- _What to do_
Lay out the listing below as a Markdown table with the columns Row and Line. Cover it from its first line up to and including the line with "Action: [1836, 50]", number each row, and leave out blank lines.

(Stored records)
-*-*-

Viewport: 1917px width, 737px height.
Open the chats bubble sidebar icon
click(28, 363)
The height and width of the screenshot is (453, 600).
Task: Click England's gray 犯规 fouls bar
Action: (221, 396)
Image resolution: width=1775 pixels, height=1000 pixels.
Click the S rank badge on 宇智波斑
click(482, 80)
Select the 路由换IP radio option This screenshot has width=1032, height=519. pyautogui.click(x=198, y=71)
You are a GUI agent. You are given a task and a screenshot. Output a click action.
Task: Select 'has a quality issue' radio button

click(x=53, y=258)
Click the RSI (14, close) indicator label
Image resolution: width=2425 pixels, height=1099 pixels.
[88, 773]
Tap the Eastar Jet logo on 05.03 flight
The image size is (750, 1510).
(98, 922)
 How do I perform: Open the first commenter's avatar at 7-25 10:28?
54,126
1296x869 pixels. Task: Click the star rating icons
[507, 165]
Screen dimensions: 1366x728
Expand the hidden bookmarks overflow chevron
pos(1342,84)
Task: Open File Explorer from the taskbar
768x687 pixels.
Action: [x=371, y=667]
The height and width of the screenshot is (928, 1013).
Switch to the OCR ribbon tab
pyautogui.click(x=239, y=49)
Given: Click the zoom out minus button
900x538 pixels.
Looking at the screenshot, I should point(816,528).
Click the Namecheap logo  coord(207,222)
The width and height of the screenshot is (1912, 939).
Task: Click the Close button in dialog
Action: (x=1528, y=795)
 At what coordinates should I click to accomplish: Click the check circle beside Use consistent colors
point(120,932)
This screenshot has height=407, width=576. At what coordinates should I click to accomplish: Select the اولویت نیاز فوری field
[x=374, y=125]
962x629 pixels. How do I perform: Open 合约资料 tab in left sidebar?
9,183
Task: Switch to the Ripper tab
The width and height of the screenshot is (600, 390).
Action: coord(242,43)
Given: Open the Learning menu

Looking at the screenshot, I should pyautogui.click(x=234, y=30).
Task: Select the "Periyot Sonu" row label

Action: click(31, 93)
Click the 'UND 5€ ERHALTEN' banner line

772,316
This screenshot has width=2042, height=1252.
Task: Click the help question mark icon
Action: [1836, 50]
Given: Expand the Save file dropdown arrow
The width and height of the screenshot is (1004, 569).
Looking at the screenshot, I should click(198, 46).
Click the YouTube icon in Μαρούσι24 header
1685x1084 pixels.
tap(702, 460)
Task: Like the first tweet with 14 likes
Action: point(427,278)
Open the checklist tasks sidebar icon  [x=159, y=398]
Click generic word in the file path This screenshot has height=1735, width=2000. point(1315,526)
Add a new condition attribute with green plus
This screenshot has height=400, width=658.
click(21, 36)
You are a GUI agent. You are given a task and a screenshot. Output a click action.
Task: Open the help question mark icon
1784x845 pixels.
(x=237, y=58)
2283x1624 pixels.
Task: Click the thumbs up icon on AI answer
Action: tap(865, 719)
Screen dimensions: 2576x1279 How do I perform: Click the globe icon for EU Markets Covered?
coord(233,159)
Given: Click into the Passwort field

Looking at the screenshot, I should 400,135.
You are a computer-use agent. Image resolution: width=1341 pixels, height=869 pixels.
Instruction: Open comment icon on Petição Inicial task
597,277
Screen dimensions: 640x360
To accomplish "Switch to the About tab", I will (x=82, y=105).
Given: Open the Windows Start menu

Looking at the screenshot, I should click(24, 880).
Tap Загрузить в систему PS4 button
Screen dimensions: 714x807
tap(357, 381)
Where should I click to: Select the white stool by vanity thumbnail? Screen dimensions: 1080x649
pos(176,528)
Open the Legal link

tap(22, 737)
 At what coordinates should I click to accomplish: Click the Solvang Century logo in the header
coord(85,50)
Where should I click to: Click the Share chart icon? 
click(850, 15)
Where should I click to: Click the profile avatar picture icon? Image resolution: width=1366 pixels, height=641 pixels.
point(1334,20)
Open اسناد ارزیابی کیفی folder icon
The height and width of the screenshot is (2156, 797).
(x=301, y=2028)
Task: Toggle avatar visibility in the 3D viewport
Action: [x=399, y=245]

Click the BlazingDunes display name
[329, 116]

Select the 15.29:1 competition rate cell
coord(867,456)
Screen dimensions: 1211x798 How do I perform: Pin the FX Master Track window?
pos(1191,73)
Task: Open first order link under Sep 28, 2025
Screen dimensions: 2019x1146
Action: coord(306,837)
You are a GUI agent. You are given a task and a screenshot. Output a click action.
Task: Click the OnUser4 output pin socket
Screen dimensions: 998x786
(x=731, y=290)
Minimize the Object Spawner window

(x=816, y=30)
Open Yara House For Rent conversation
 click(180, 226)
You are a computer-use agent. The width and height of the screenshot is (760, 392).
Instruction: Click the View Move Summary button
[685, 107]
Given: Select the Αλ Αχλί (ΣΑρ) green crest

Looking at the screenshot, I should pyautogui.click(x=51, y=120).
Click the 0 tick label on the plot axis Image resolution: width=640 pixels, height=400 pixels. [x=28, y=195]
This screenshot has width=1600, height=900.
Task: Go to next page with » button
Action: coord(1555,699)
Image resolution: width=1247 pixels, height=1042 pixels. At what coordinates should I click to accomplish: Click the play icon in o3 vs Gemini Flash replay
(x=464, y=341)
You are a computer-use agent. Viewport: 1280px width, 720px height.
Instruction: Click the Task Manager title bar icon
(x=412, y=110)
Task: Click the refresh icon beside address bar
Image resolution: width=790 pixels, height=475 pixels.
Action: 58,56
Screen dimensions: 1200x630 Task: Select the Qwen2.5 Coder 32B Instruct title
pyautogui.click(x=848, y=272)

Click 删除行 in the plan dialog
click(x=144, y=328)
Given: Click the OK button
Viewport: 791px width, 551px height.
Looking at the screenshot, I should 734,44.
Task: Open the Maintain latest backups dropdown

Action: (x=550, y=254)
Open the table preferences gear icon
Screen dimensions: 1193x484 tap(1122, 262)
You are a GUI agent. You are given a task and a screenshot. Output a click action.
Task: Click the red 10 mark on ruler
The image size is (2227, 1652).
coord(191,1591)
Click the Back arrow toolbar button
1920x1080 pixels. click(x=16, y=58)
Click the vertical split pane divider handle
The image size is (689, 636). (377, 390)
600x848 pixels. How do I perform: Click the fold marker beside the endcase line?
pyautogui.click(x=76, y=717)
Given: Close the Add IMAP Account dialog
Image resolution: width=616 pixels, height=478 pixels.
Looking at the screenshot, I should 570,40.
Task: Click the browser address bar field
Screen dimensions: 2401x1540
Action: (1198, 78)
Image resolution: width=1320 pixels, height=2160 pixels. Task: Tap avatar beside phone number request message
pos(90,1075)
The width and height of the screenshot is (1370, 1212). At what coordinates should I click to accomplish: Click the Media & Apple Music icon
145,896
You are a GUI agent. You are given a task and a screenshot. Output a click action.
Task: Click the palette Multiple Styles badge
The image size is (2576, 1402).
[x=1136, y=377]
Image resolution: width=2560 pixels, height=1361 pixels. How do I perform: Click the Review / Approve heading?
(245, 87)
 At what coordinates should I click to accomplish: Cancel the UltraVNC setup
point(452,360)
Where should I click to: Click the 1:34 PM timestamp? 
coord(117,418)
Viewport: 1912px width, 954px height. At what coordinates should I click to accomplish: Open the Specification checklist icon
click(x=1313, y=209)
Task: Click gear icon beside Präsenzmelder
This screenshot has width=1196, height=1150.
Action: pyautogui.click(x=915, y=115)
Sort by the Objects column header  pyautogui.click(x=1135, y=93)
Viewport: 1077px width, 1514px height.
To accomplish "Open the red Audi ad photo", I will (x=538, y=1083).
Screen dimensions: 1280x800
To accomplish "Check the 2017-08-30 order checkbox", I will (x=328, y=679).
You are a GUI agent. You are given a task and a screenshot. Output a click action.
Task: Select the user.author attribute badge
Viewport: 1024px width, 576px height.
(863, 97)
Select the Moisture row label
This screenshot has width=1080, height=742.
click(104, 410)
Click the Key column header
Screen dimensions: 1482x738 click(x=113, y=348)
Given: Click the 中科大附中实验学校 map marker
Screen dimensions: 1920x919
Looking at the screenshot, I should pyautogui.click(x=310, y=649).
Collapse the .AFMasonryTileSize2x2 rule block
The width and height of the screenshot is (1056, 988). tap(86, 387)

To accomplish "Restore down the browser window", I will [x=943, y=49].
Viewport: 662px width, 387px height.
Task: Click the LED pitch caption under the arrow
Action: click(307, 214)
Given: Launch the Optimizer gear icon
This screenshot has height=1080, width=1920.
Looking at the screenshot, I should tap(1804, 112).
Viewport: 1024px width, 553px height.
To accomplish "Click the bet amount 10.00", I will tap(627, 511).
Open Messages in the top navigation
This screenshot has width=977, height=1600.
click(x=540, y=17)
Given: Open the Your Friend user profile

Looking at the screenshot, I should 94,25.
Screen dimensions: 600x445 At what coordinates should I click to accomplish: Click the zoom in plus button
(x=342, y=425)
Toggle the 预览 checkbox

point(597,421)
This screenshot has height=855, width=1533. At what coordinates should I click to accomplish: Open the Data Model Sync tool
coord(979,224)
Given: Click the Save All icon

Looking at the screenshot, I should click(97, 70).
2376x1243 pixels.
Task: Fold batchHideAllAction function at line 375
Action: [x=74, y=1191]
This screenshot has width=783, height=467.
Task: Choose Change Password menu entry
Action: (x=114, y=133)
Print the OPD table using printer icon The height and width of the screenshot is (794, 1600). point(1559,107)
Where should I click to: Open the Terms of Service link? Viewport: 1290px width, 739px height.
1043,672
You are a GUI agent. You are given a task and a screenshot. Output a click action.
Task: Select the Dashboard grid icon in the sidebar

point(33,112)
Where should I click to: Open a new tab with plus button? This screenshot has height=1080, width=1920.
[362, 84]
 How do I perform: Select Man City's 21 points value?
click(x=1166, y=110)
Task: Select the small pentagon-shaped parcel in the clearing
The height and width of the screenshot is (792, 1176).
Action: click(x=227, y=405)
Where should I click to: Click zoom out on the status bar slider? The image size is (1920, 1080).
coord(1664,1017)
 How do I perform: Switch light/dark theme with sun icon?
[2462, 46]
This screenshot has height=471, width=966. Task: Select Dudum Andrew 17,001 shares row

-*-*-

- _Exercise result_
| Row | Line |
|---|---|
| 1 | Viewport: 1917px width, 737px height. |
| 2 | Open the chats bubble sidebar icon |
| 3 | click(28, 363) |
| 4 | The height and width of the screenshot is (453, 600). |
| 5 | Task: Click England's gray 犯规 fouls bar |
| 6 | Action: (221, 396) |
| 7 | Image resolution: width=1775 pixels, height=1000 pixels. |
| 8 | Click the S rank badge on 宇智波斑 |
| 9 | click(482, 80) |
| 10 | Select the 路由换IP radio option This screenshot has width=1032, height=519. pyautogui.click(x=198, y=71) |
| 11 | You are a GUI agent. You are given a task and a screenshot. Output a click action. |
| 12 | Task: Select 'has a quality issue' radio button |
| 13 | click(x=53, y=258) |
| 14 | Click the RSI (14, close) indicator label |
| 15 | Image resolution: width=2425 pixels, height=1099 pixels. |
| 16 | [88, 773] |
| 17 | Tap the Eastar Jet logo on 05.03 flight |
| 18 | The image size is (750, 1510). |
| 19 | (98, 922) |
| 20 |  How do I perform: Open the first commenter's avatar at 7-25 10:28? |
| 21 | 54,126 |
| 22 | 1296x869 pixels. Task: Click the star rating icons |
| 23 | [507, 165] |
| 24 | Screen dimensions: 1366x728 |
| 25 | Expand the hidden bookmarks overflow chevron |
| 26 | pos(1342,84) |
| 27 | Task: Open File Explorer from the taskbar |
| 28 | 768x687 pixels. |
| 29 | Action: [x=371, y=667] |
| 30 | The height and width of the screenshot is (928, 1013). |
| 31 | Switch to the OCR ribbon tab |
| 32 | pyautogui.click(x=239, y=49) |
| 33 | Given: Click the zoom out minus button |
| 34 | 900x538 pixels. |
| 35 | Looking at the screenshot, I should point(816,528). |
| 36 | Click the Namecheap logo  coord(207,222) |
| 37 | The width and height of the screenshot is (1912, 939). |
| 38 | Task: Click the Close button in dialog |
| 39 | Action: (x=1528, y=795) |
| 40 |  At what coordinates should I click to accomplish: Click the check circle beside Use consistent colors |
| 41 | point(120,932) |
| 42 | This screenshot has height=407, width=576. At what coordinates should I click to accomplish: Select the اولویت نیاز فوری field |
| 43 | [x=374, y=125] |
| 44 | 962x629 pixels. How do I perform: Open 合约资料 tab in left sidebar? |
| 45 | 9,183 |
| 46 | Task: Switch to the Ripper tab |
| 47 | The width and height of the screenshot is (600, 390). |
| 48 | Action: coord(242,43) |
| 49 | Given: Open the Learning menu |
| 50 | Looking at the screenshot, I should pyautogui.click(x=234, y=30). |
| 51 | Task: Select the "Periyot Sonu" row label |
| 52 | Action: click(31, 93) |
| 53 | Click the 'UND 5€ ERHALTEN' banner line |
| 54 | 772,316 |
| 55 | This screenshot has width=2042, height=1252. |
| 56 | Task: Click the help question mark icon |
| 57 | Action: [1836, 50] |